Das Val-de-Ruz liegt auf 800 Metern über Meer – in einer Höhe, auf der man normalerweise keine Rapsfelder erwartet. Warum bauen Sie Raps an?
In erster Linie, weil es Tradition ist. Das Val-de-Ruz ist die Kornkammer des Kantons Neuenburg. Feldfrüchte gedeihen in der Region seit jeher besonders gut. Und wir haben hier schon immer Raps angebaut. Unsere Erträge stehen also denen aus dem Anbau entlang des Seeufers in nichts nach. Zudem spielt der Raps eine wichtige Rolle für den Landbau, da seine Pfahlwurzeln den Boden auflockern. Und schliesslich ist Raps auch eine wertvolle Biokultur, weil er im Wechsel mit Weizen angebaut werden kann.
Man hört jedoch häufig, dass der biologische Anbau von Raps extrem schwierig ist. Warum?
Raps wird im August ausgesät und im Juli geerntet. Während dieser langen Periode ist er – zu allen Jahreszeiten – zahlreichen Schädlingen ausgesetzt: Rapsglanzkäfer, Rüsselkäfer und Schnecken verbünden sich jedes Jahr, um die Rapskultur zu verwüsten. Im Biolandbau können wir nur eines tun, nämlich die Pflanzen mit Steinmehl besprühen. Das überzieht die Blätter mit einem weisslichen Film, weswegen die Insekten sie nicht mehr erkennen können. Diese einfache Illusion hält Schäden in Grenzen. Unsere Erträge – etwa 2,5 Tonnen pro Hektare – sind jedoch etwas geringer als die herkömmlicher Produzenten.
 
Was hat Sie dazu bewegt, zum biologischen Landbau zu wechseln?
Nach Jahren der Milchproduktion und des Anbaus von Kulturen für Industriebetriebe hatte ich Lust, den Konsumenten entgegenzukommen und auf ihre Bedürfnisse zu reagieren. Mit dem Biolandbau ist mir dies möglich. Mein Ziel ist es, eine eigene Ölpresse zu installieren, meinen gesamten Raps zu Öl zu verarbeiten und direkt ab Hof zu verkaufen.


 
Wenn man von Speiseöl spricht, denkt man zuerst an Olivenöl, dann an Sonnenblumenöl, aber nicht an Rapsöl. Gibt es dafür wirklich einen Markt?
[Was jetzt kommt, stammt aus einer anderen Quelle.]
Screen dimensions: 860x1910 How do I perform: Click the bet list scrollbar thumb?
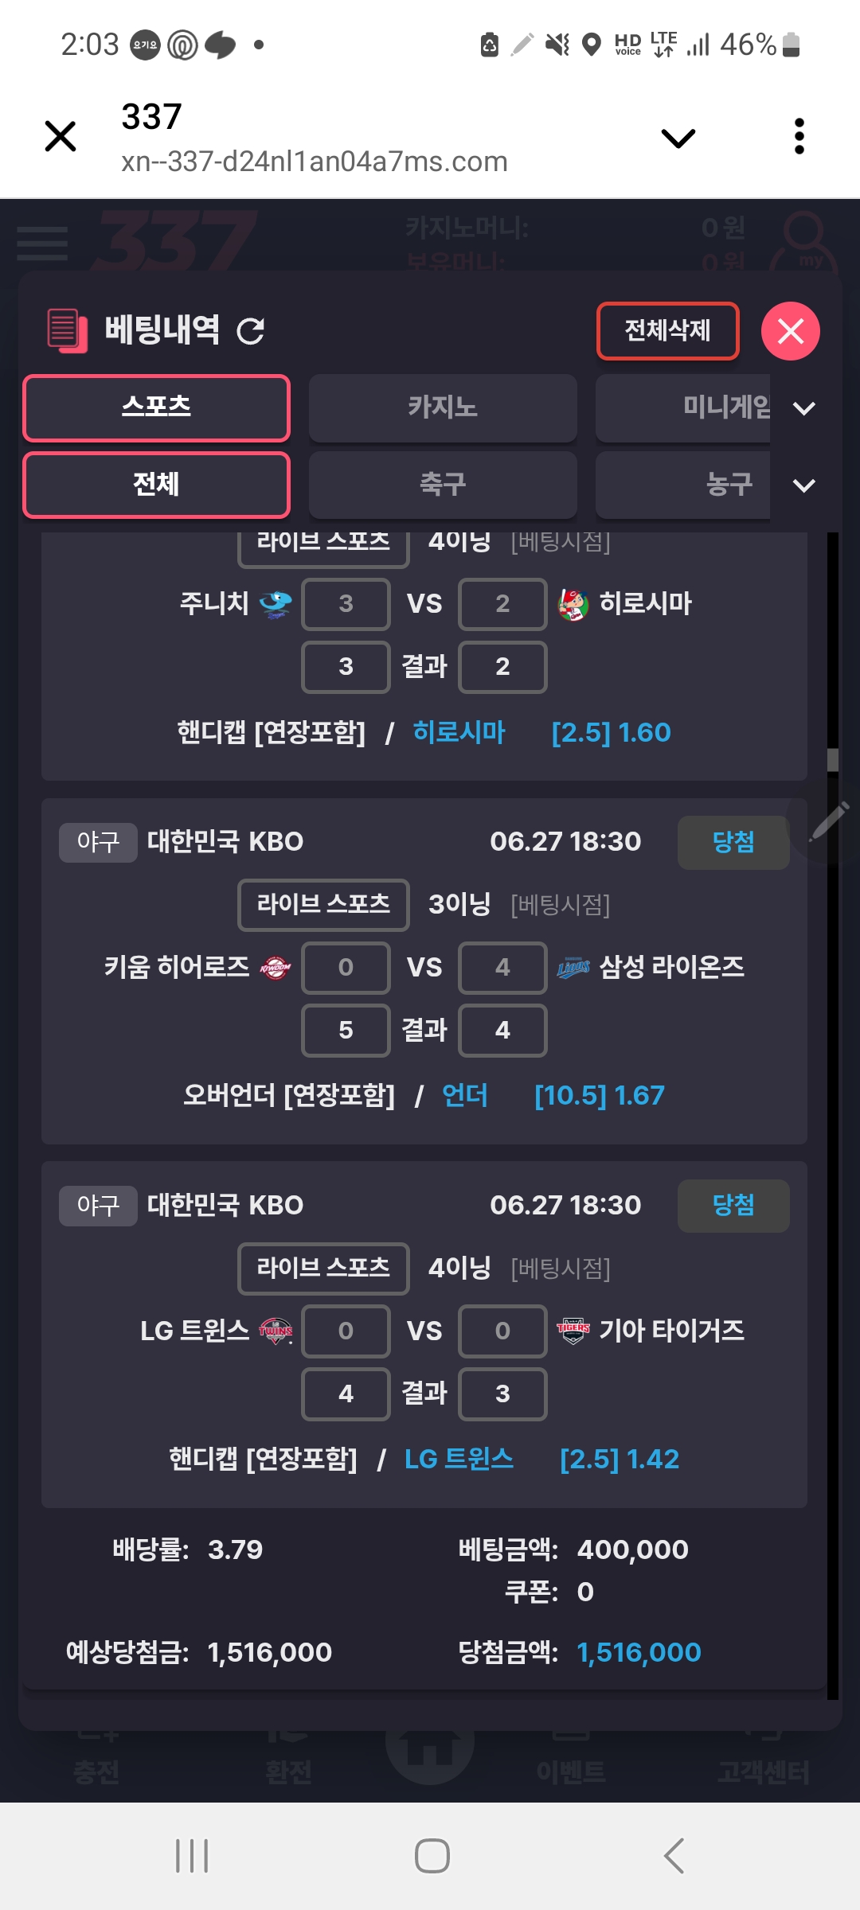833,760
Ja, und er wächst! Bedauerlicherweise leidet Rapsöl noch immer unter dem althergebrachten Ruf, nach Gras zu schmecken und auf Hitze schlecht zu reagieren. Dabei gibt es seit 15 Jahren die sogenannten HOLL-Rapssorten, die einen hohen Gehalt an Ölsäure und einen niedrigen Gehalt an Linolensäure aufweisen. HOLL-Rapsöl behält seine Nährwertqualität auch bei hohen Temperaturen und seine Fettsäuren werden nicht zerstört. Es besitzt weniger gesundheitsschädigende gesättigte Fettsäuren als Olivenöl und einen hohen Anteil an Omega-3-Fettsäuren. Die Nährwerte des Rapsöls sind genauso interessant wie die des Olivenöls. Wird es zudem lokal und ohne synthetische Pestizide produziert, ist seine Umweltbilanz deutlich besser.
 
Wie vermarkten Sie Ihre Produkte?
Ich beliefere etwa 20 Wiederverkäufer (Lebensmittelgeschäfte, Bioläden, Läden mit Offenverkauf usw.) in der ganzen Westschweiz mit meinem Rapsöl, welches aktuell noch von einem Neuenburger Kollegen gepresst wird. Um meine Bag-in-Box und meine Flaschen zu vertreiben, musste ich mir zuerst noch neue betriebswirtschaftliche Kenntnisse aneignen. Aber schliesslich bereitet mir der Kontakt mit dem Konsumenten genauso viel Freude wie der landwirtschaftliche Aspekt des Rapsanbaus.